** What is required **
The required output is the exact run of lines below that opens at the line with "Given: Switch to the Commits tab" and closes at the line with "Given: Click the Add button with plus icon".

Stored data entries

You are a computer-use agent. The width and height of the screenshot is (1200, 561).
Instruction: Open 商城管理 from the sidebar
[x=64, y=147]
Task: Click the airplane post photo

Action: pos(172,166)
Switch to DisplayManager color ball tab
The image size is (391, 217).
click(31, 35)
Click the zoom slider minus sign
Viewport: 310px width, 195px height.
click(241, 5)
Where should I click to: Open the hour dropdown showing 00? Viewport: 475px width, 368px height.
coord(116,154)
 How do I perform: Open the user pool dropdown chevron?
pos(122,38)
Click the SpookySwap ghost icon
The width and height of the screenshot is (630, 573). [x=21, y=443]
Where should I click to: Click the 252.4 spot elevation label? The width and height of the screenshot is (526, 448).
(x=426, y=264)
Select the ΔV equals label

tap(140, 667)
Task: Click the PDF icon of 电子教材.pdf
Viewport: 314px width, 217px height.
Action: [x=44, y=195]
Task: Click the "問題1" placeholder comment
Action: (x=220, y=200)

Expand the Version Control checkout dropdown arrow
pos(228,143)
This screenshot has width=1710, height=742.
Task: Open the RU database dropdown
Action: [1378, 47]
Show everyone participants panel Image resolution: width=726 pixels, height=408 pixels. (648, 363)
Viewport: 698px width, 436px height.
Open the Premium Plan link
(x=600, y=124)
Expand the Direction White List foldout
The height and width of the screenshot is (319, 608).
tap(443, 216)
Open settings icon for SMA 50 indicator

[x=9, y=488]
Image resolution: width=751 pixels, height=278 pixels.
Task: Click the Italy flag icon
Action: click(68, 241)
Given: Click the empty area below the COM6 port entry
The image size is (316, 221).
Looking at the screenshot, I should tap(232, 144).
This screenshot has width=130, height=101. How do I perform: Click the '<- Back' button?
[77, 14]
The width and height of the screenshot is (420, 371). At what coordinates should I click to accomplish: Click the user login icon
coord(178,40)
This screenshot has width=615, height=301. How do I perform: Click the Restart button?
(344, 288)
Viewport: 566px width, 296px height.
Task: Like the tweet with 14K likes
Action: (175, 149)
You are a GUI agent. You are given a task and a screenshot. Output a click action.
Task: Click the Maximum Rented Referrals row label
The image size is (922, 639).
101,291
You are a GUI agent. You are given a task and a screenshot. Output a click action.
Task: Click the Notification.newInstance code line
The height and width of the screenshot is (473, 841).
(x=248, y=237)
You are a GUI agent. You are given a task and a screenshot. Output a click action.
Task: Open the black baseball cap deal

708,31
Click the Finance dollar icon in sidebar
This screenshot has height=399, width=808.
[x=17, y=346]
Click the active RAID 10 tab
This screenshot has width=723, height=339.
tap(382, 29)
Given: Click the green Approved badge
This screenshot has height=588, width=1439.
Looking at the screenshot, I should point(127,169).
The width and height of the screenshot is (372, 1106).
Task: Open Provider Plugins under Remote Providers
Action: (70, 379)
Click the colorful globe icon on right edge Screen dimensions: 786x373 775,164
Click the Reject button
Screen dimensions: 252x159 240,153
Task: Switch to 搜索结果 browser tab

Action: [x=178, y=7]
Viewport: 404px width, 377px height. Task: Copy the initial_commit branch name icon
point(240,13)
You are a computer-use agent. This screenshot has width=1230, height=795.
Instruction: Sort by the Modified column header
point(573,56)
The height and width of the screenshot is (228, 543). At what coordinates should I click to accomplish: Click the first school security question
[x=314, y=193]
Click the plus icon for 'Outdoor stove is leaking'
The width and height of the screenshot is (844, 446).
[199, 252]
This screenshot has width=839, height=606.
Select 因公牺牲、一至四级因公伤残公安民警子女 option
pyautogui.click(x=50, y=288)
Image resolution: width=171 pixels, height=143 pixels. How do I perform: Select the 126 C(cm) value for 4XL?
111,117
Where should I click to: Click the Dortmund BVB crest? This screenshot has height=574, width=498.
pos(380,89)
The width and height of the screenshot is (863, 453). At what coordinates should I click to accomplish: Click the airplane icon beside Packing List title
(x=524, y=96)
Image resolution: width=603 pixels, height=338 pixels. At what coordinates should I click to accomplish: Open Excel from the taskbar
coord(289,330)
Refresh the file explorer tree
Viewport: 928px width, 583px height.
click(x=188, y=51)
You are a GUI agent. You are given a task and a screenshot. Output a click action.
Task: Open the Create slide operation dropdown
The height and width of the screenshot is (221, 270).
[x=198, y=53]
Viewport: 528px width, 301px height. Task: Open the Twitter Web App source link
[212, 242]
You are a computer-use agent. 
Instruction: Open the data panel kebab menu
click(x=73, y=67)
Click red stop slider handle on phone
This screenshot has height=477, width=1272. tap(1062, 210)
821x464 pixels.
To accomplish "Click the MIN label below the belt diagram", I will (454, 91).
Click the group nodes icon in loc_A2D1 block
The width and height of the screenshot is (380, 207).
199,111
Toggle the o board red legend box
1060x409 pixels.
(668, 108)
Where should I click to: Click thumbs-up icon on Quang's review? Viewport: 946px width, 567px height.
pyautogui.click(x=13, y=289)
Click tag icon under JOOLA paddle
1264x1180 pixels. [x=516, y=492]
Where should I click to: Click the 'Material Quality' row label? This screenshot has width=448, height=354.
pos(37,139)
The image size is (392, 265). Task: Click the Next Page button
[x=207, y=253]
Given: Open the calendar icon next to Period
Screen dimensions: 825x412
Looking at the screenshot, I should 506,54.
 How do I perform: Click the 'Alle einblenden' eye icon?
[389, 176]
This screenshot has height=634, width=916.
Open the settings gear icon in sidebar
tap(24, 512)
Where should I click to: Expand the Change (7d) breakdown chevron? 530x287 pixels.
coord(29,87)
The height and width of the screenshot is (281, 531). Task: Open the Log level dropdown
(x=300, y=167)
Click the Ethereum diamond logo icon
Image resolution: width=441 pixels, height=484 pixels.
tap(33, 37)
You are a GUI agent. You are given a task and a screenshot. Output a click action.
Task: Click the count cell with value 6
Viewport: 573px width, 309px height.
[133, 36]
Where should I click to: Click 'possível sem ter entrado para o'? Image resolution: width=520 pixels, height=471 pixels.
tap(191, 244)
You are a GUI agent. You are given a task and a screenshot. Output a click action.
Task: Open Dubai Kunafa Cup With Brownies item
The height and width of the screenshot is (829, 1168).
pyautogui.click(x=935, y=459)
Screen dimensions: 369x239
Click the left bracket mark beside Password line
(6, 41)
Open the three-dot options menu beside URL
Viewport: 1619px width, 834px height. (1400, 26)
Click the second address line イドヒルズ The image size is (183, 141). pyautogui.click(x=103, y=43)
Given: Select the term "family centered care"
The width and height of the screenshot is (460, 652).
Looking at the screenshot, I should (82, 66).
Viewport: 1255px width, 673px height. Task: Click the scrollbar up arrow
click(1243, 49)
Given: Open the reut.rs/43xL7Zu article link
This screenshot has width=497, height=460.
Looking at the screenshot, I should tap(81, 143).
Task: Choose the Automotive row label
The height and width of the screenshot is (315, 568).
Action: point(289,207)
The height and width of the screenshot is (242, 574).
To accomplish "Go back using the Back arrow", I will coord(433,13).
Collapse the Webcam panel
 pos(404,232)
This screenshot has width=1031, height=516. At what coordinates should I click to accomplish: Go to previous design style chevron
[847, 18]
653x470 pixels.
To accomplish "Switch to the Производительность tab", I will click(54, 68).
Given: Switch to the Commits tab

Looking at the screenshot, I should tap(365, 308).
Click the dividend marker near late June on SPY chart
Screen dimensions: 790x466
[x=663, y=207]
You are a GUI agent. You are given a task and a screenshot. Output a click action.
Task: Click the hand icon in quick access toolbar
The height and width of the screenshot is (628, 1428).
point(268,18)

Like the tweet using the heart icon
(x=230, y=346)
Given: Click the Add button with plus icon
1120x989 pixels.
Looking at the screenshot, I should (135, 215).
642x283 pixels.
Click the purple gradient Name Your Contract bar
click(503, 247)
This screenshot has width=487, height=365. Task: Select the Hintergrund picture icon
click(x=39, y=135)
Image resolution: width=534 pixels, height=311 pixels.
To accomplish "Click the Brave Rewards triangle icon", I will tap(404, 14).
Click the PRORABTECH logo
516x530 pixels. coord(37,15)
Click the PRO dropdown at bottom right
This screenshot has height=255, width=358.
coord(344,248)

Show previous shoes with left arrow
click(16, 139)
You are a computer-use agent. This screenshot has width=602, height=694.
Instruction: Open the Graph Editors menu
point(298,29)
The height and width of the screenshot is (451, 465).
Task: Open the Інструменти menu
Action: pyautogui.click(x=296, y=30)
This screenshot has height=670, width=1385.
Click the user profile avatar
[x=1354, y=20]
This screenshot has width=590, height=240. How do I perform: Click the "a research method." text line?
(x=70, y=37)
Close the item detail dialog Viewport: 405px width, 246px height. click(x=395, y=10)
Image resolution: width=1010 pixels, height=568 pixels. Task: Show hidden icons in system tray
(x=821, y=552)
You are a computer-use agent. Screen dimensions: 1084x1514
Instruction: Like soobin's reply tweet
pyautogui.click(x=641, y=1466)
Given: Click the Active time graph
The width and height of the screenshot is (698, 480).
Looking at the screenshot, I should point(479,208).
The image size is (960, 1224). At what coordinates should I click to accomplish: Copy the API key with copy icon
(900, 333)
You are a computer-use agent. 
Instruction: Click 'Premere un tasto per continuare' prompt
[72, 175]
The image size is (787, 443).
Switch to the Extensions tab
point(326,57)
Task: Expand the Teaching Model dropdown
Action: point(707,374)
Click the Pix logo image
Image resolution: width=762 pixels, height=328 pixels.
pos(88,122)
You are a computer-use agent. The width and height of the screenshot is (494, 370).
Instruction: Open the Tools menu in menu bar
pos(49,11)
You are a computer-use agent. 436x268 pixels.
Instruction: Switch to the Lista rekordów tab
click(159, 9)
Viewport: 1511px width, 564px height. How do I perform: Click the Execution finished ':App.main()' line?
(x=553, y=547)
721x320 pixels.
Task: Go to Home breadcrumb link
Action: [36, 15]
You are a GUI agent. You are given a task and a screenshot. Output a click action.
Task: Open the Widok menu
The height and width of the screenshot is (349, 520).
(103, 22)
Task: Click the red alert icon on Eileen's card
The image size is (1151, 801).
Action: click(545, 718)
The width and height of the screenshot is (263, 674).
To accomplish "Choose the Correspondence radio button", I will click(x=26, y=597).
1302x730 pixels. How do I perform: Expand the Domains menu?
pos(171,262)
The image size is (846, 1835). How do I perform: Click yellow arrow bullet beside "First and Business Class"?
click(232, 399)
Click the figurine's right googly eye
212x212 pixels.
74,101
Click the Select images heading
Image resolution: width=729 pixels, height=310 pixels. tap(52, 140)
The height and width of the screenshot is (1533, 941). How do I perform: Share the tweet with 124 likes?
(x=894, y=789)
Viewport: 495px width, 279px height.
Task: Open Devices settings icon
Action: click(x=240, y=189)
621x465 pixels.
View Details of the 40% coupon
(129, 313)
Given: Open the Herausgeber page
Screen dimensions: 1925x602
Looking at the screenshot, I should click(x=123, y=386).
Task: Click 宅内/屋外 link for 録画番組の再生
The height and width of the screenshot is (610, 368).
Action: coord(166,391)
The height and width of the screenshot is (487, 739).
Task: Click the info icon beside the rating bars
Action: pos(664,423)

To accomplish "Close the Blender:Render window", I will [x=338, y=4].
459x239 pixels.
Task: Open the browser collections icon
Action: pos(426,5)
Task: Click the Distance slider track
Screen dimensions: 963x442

** Exercise solution **
Given: Switch to the Commits tab

Looking at the screenshot, I should tap(365, 308).
Click the dividend marker near late June on SPY chart
Screen dimensions: 790x466
[x=663, y=207]
You are a GUI agent. You are given a task and a screenshot. Output a click action.
Task: Click the hand icon in quick access toolbar
The height and width of the screenshot is (628, 1428).
point(268,18)

Like the tweet using the heart icon
(x=230, y=346)
Given: Click the Add button with plus icon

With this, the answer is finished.